— Task input —
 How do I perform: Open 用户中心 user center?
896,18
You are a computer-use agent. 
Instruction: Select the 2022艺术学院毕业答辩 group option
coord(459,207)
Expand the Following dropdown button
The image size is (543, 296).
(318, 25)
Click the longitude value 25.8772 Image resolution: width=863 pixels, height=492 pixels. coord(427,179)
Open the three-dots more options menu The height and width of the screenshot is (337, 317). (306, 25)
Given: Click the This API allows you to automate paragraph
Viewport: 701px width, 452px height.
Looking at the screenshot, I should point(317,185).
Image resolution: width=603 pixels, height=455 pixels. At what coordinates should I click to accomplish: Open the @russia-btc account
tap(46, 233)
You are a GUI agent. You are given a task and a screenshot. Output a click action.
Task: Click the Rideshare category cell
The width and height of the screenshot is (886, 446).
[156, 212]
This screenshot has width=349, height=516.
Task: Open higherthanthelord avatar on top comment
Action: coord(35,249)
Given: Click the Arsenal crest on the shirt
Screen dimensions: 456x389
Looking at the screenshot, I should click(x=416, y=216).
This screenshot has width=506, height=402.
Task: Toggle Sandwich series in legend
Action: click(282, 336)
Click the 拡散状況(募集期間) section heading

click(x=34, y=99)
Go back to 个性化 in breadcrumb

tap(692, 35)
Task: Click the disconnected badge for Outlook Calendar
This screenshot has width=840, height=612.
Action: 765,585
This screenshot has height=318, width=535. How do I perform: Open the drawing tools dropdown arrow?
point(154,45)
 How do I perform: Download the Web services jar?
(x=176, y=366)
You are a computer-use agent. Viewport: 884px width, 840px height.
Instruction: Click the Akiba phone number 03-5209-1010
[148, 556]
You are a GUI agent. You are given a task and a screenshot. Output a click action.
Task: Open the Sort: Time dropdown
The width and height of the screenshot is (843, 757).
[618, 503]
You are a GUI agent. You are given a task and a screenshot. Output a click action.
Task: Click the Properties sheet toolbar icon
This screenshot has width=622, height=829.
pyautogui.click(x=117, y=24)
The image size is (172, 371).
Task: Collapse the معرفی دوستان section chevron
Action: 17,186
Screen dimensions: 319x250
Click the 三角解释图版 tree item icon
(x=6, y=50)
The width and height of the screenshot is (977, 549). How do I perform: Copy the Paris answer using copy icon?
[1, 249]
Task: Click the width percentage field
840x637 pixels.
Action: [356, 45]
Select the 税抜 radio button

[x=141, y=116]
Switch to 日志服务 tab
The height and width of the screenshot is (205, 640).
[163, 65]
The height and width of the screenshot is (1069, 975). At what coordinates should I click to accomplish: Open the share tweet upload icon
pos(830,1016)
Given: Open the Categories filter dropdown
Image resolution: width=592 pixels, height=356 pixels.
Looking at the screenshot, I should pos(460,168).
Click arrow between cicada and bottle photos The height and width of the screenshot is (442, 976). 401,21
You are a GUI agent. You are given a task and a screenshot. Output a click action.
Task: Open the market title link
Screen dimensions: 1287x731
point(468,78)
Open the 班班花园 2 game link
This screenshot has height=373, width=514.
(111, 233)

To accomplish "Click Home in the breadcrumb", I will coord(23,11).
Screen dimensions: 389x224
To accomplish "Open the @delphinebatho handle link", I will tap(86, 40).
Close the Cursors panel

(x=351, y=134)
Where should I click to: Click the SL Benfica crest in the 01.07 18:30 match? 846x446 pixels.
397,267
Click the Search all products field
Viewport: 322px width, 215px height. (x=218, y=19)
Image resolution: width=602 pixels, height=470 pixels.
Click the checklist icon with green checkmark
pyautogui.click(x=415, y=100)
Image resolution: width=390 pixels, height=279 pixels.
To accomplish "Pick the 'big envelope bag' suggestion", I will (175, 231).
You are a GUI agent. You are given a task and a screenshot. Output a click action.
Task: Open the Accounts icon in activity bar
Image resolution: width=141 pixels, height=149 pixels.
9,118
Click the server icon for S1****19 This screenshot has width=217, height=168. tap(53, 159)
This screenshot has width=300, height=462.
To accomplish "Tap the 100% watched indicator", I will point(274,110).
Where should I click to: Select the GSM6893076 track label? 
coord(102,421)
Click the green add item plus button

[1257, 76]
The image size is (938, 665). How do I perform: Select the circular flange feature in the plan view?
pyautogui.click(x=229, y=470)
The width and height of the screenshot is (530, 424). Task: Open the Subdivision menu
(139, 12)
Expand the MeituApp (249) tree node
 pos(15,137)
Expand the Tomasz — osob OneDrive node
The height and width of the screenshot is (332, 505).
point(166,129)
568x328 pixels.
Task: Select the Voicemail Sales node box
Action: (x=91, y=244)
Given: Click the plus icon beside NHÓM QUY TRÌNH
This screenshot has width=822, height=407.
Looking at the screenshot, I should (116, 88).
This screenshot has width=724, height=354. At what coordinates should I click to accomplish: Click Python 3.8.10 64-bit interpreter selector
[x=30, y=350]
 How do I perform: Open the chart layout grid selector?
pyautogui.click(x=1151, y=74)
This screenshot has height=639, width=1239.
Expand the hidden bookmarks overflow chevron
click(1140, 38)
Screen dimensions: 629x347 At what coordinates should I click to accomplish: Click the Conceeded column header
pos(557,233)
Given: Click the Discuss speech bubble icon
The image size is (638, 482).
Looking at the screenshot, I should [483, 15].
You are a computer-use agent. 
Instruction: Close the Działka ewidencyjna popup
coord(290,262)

— About this exercise —
Each entry should be duplicated exactly as it was given.

— Response to this task —
 How do I perform: Open 用户中心 user center?
896,18
You are a computer-use agent. 
Instruction: Select the 2022艺术学院毕业答辩 group option
coord(459,207)
Expand the Following dropdown button
The image size is (543, 296).
(318, 25)
Click the longitude value 25.8772 Image resolution: width=863 pixels, height=492 pixels. coord(427,179)
Open the three-dots more options menu The height and width of the screenshot is (337, 317). (306, 25)
Given: Click the This API allows you to automate paragraph
Viewport: 701px width, 452px height.
Looking at the screenshot, I should point(317,185).
Image resolution: width=603 pixels, height=455 pixels. At what coordinates should I click to accomplish: Open the @russia-btc account
tap(46, 233)
You are a GUI agent. You are given a task and a screenshot. Output a click action.
Task: Click the Rideshare category cell
The width and height of the screenshot is (886, 446).
[156, 212]
This screenshot has width=349, height=516.
Task: Open higherthanthelord avatar on top comment
Action: coord(35,249)
Given: Click the Arsenal crest on the shirt
Screen dimensions: 456x389
Looking at the screenshot, I should click(x=416, y=216).
This screenshot has width=506, height=402.
Task: Toggle Sandwich series in legend
Action: click(282, 336)
Click the 拡散状況(募集期間) section heading

click(x=34, y=99)
Go back to 个性化 in breadcrumb

tap(692, 35)
Task: Click the disconnected badge for Outlook Calendar
This screenshot has width=840, height=612.
Action: 765,585
This screenshot has height=318, width=535. How do I perform: Open the drawing tools dropdown arrow?
point(154,45)
 How do I perform: Download the Web services jar?
(x=176, y=366)
You are a computer-use agent. Viewport: 884px width, 840px height.
Instruction: Click the Akiba phone number 03-5209-1010
[148, 556]
You are a GUI agent. You are given a task and a screenshot. Output a click action.
Task: Open the Sort: Time dropdown
The width and height of the screenshot is (843, 757).
[618, 503]
You are a GUI agent. You are given a task and a screenshot. Output a click action.
Task: Click the Properties sheet toolbar icon
This screenshot has width=622, height=829.
pyautogui.click(x=117, y=24)
The image size is (172, 371).
Task: Collapse the معرفی دوستان section chevron
Action: 17,186
Screen dimensions: 319x250
Click the 三角解释图版 tree item icon
(x=6, y=50)
The width and height of the screenshot is (977, 549). How do I perform: Copy the Paris answer using copy icon?
[1, 249]
Task: Click the width percentage field
840x637 pixels.
Action: [356, 45]
Select the 税抜 radio button

[x=141, y=116]
Switch to 日志服务 tab
The height and width of the screenshot is (205, 640).
[163, 65]
The height and width of the screenshot is (1069, 975). At what coordinates should I click to accomplish: Open the share tweet upload icon
pos(830,1016)
Given: Open the Categories filter dropdown
Image resolution: width=592 pixels, height=356 pixels.
Looking at the screenshot, I should pos(460,168).
Click arrow between cicada and bottle photos The height and width of the screenshot is (442, 976). 401,21
You are a GUI agent. You are given a task and a screenshot. Output a click action.
Task: Open the market title link
Screen dimensions: 1287x731
point(468,78)
Open the 班班花园 2 game link
This screenshot has height=373, width=514.
(111, 233)

To accomplish "Click Home in the breadcrumb", I will coord(23,11).
Screen dimensions: 389x224
To accomplish "Open the @delphinebatho handle link", I will tap(86, 40).
Close the Cursors panel

(x=351, y=134)
Where should I click to: Click the SL Benfica crest in the 01.07 18:30 match? 846x446 pixels.
397,267
Click the Search all products field
Viewport: 322px width, 215px height. (x=218, y=19)
Image resolution: width=602 pixels, height=470 pixels.
Click the checklist icon with green checkmark
pyautogui.click(x=415, y=100)
Image resolution: width=390 pixels, height=279 pixels.
To accomplish "Pick the 'big envelope bag' suggestion", I will (175, 231).
You are a GUI agent. You are given a task and a screenshot. Output a click action.
Task: Open the Accounts icon in activity bar
Image resolution: width=141 pixels, height=149 pixels.
9,118
Click the server icon for S1****19 This screenshot has width=217, height=168. tap(53, 159)
This screenshot has width=300, height=462.
To accomplish "Tap the 100% watched indicator", I will point(274,110).
Where should I click to: Select the GSM6893076 track label? 
coord(102,421)
Click the green add item plus button

[1257, 76]
The image size is (938, 665). How do I perform: Select the circular flange feature in the plan view?
pyautogui.click(x=229, y=470)
The width and height of the screenshot is (530, 424). Task: Open the Subdivision menu
(139, 12)
Expand the MeituApp (249) tree node
 pos(15,137)
Expand the Tomasz — osob OneDrive node
The height and width of the screenshot is (332, 505).
point(166,129)
568x328 pixels.
Task: Select the Voicemail Sales node box
Action: (x=91, y=244)
Given: Click the plus icon beside NHÓM QUY TRÌNH
This screenshot has width=822, height=407.
Looking at the screenshot, I should (116, 88).
This screenshot has width=724, height=354. At what coordinates should I click to accomplish: Click Python 3.8.10 64-bit interpreter selector
[x=30, y=350]
 How do I perform: Open the chart layout grid selector?
pyautogui.click(x=1151, y=74)
This screenshot has height=639, width=1239.
Expand the hidden bookmarks overflow chevron
click(1140, 38)
Screen dimensions: 629x347 At what coordinates should I click to accomplish: Click the Conceeded column header
pos(557,233)
Given: Click the Discuss speech bubble icon
The image size is (638, 482).
Looking at the screenshot, I should [483, 15].
You are a computer-use agent. 
Instruction: Close the Działka ewidencyjna popup
coord(290,262)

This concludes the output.